CLO managers concerned about the uncertain regulatory landscape applicable to vehicles relying on Section 3(c)(7) should consider whether the limitations imposed by Rule 3a-7 are an acceptable tradeoff for the greater regulatory certainty that 3a-7 CLOs have benefitted from. In particular, managers that do not anticipate trading to recognize changes in market value (for example, managers of static CLOs, CLOs intended to obtain better leverage for an existing portfolio, or CLOs concentrated in loans that do not trade widely) may find that the benefits of Rule 3a-7 outweigh its limitations.

Contributors

*The authors would like to thank David P. Bartels, Michael W. McGrath, and Matthew E. Barsamian for their contributions to this OnPoint.

Footnotes

1. 12 U.S.C. § 1851 et seq. (2018), codified at 12 C.F.R. § 248. The implementing regulations define a “covered fund” to include “An issuer that would be an investment company, as defined in the Investment Company Act of 1940, but for section 3(c)(1) or 3(c)(7) of that Act.” 12 C.F.R. § 248.10(b)(1)(i) (citations omitted). The implementing regulations specifically exclude from the definition of “covered fund” any issuer “[t]hat may rely on an exclusion or exemption from the definition of “investment company” under the Investment Company Act of 1940 other than the exclusions contained in section 3(c)(1) and 3(c)(7) of that Act.” Id. at 248.10(c)(12)(ii) (citations omitted).

2. 17 C.F.R. § 275.206(4)–1. The Marketing Rule covers, in relevant part, communications between an investment adviser and “prospective clients or investors in a private fund,” id. at 275.206(4)-1(e)(1)(i), where a “private fund” “means an issuer that would be an investment company, . . . but for section 3(c)(1) or 3(c)(7) of [the ’40] Act.” 15 U.S.C. §80b-2(a)(29) (2010).

3. Private Fund Advisers; Documentation of Registered Investment Adviser Compliance Reviews, 88 Fed. Reg. 63,206 (Sept. 14, 2023) (to be codified at 17 C.F.R. 275) (the “Private Funds Rules”).

4. For a helpful summary of the Private Funds Rules, see The SEC’s Private Fund Adviser Rules: Exploring the Critical Questions, Dechert LLP (October 12, 2023).

5. Exclusion From the Definition of Investment Company for Structured Financings, 57 Fed.
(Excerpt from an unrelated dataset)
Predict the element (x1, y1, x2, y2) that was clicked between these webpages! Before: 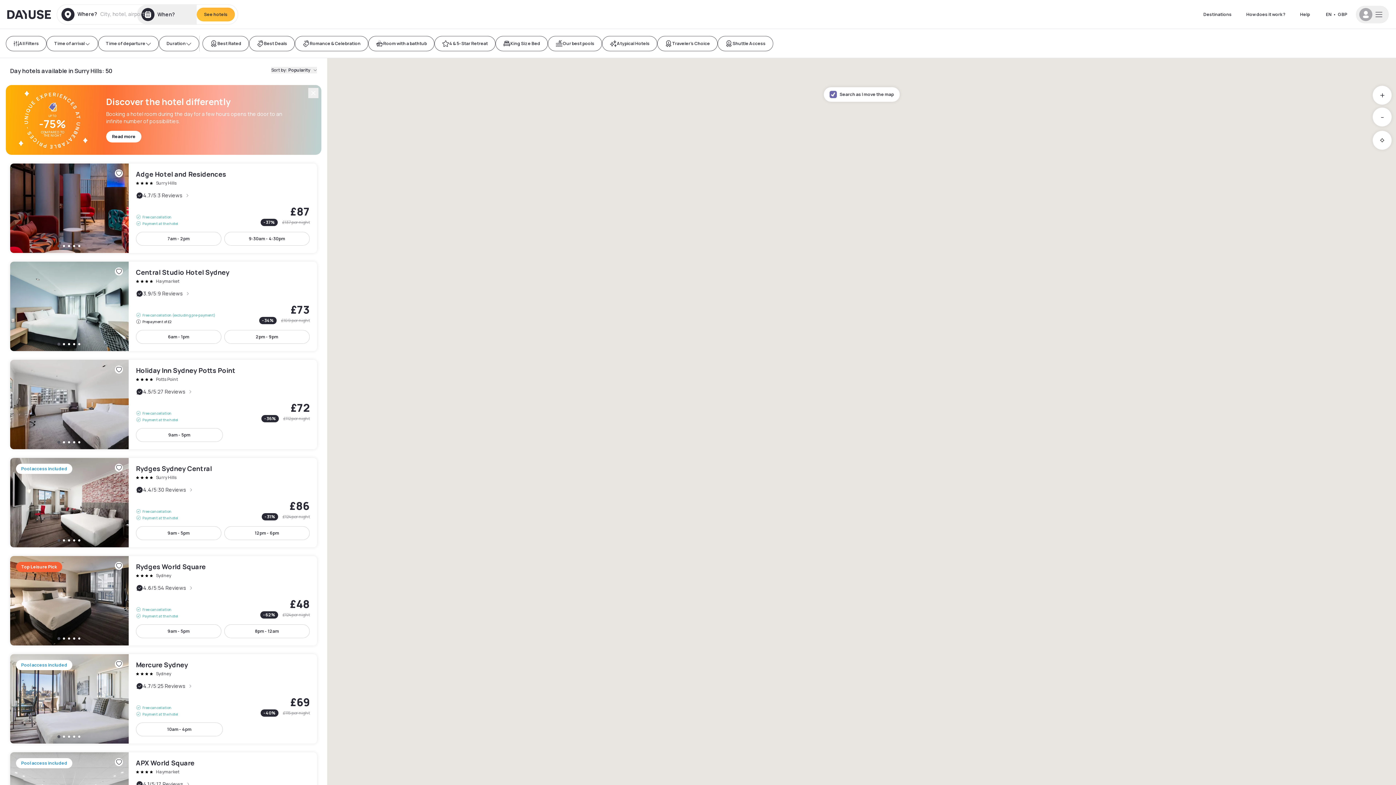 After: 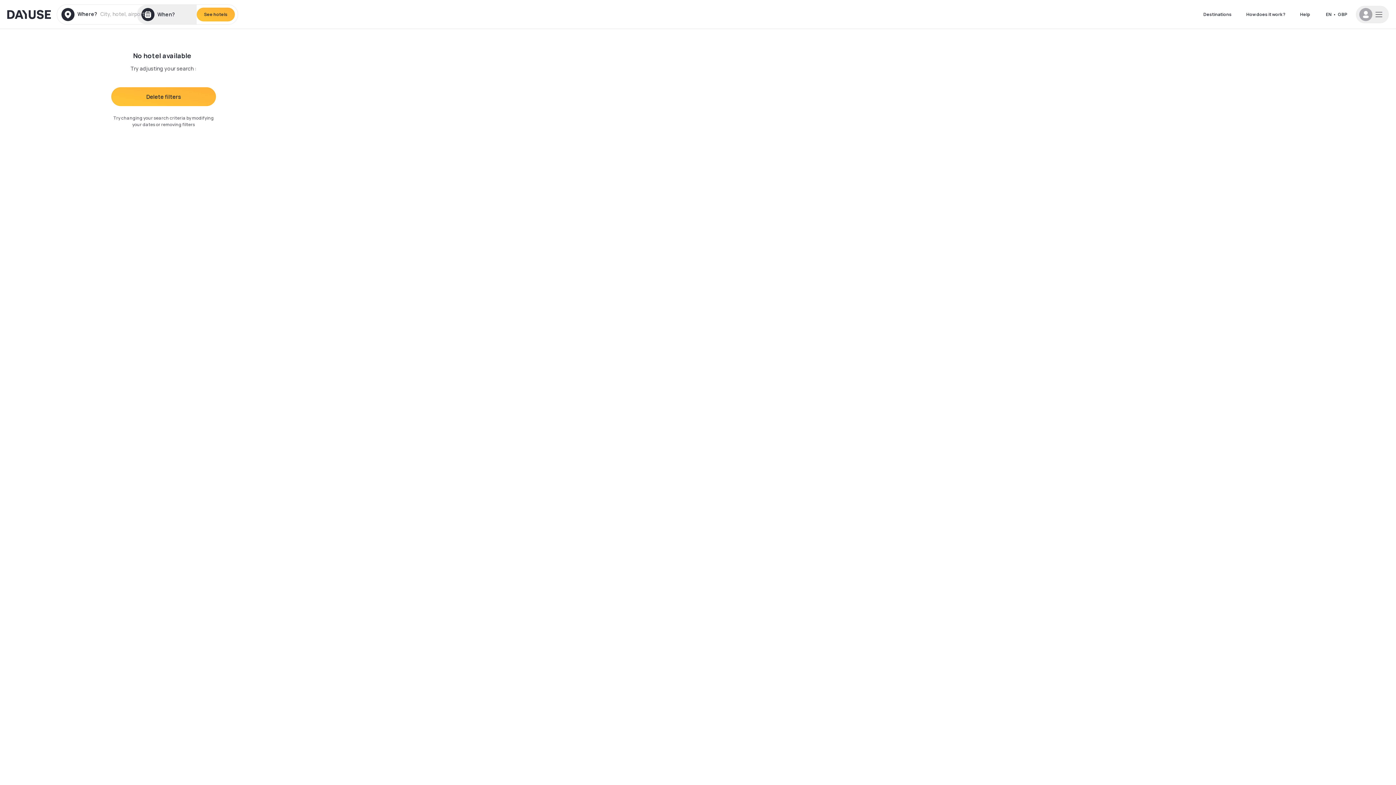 Action: label: Our best pools bbox: (548, 35, 602, 51)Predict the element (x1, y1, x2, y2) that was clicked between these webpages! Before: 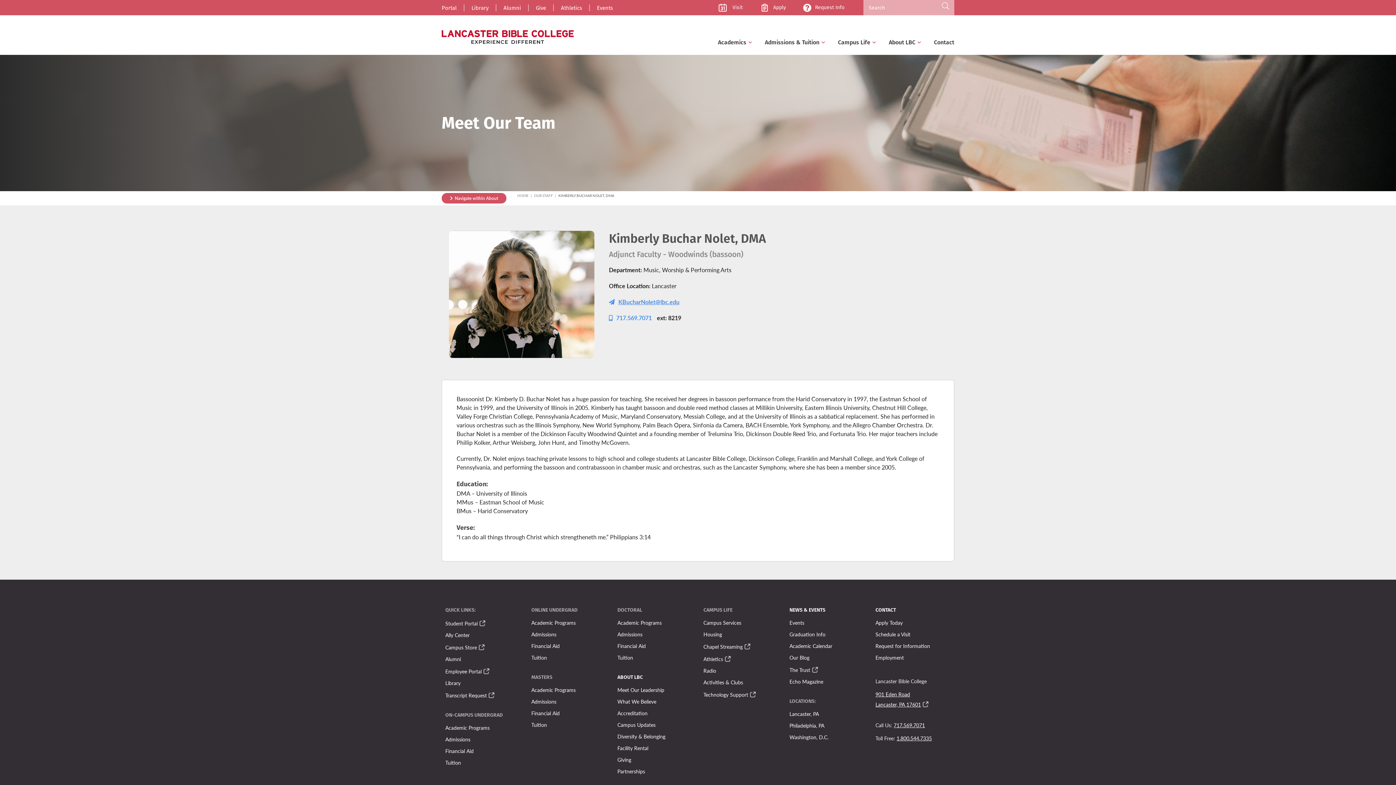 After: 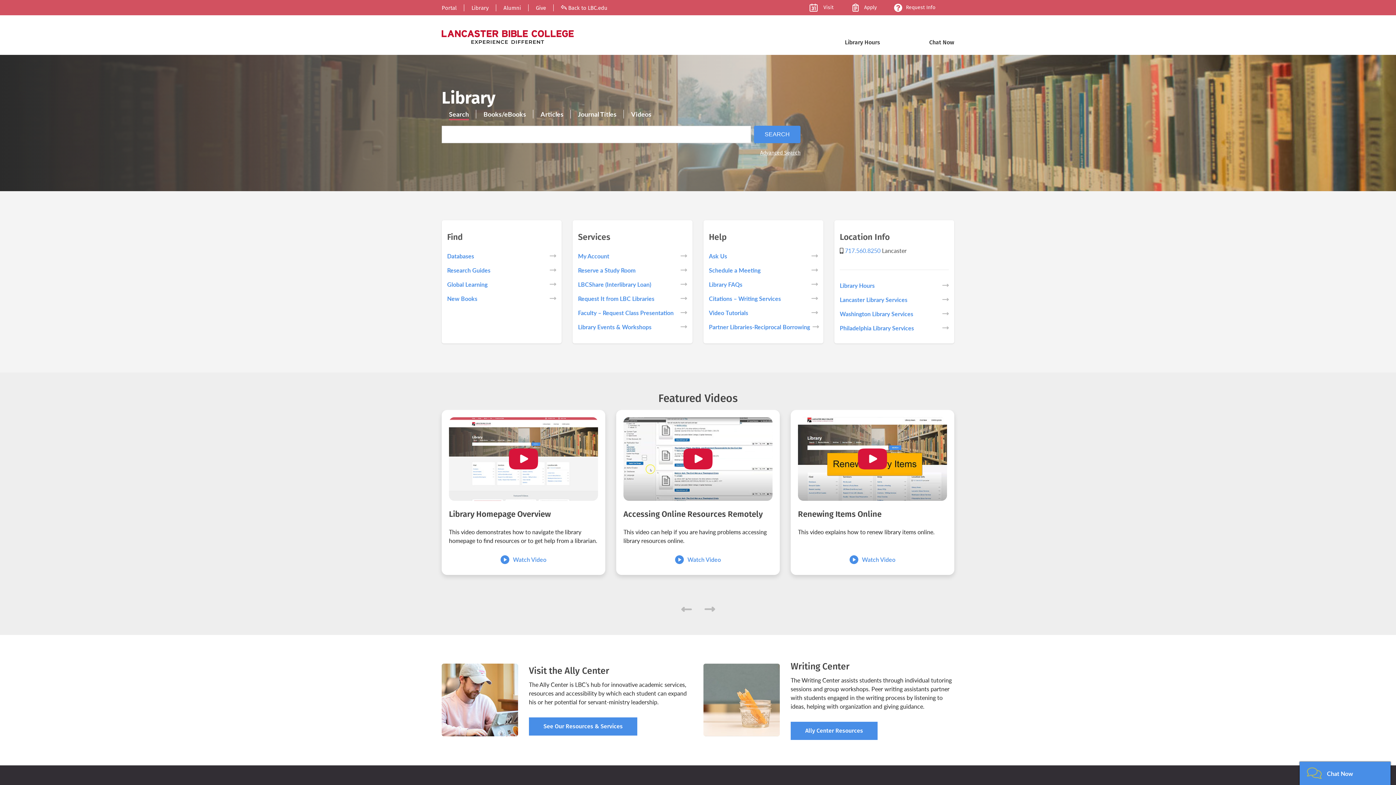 Action: label: Library bbox: (445, 679, 460, 687)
Reg. 56,248 (Nov. 27, 1992) at 56,254 (the “Adopting Release”).

6. Id. at 56,250 n.18.

7. The referenced clauses of the definition of “Accredited Investor,” 17 CFR § 230.501(a), include banks, broker dealers, investment advisers, insurance companies, investment companies and other specific categories of entity investors; as well as corporations, trusts, partnerships, 501(c)(3) charitable organizations and LLCs not formed for the purpose of making the particular investment and with more than $5,000,000 of assets; but not certain categories of individuals, directors, officers, etc.

DISCLAIMER: Because of the generality of this update, the information provided herein may not be applicable in all situations and should not be acted upon without specific legal advice based on particular situations.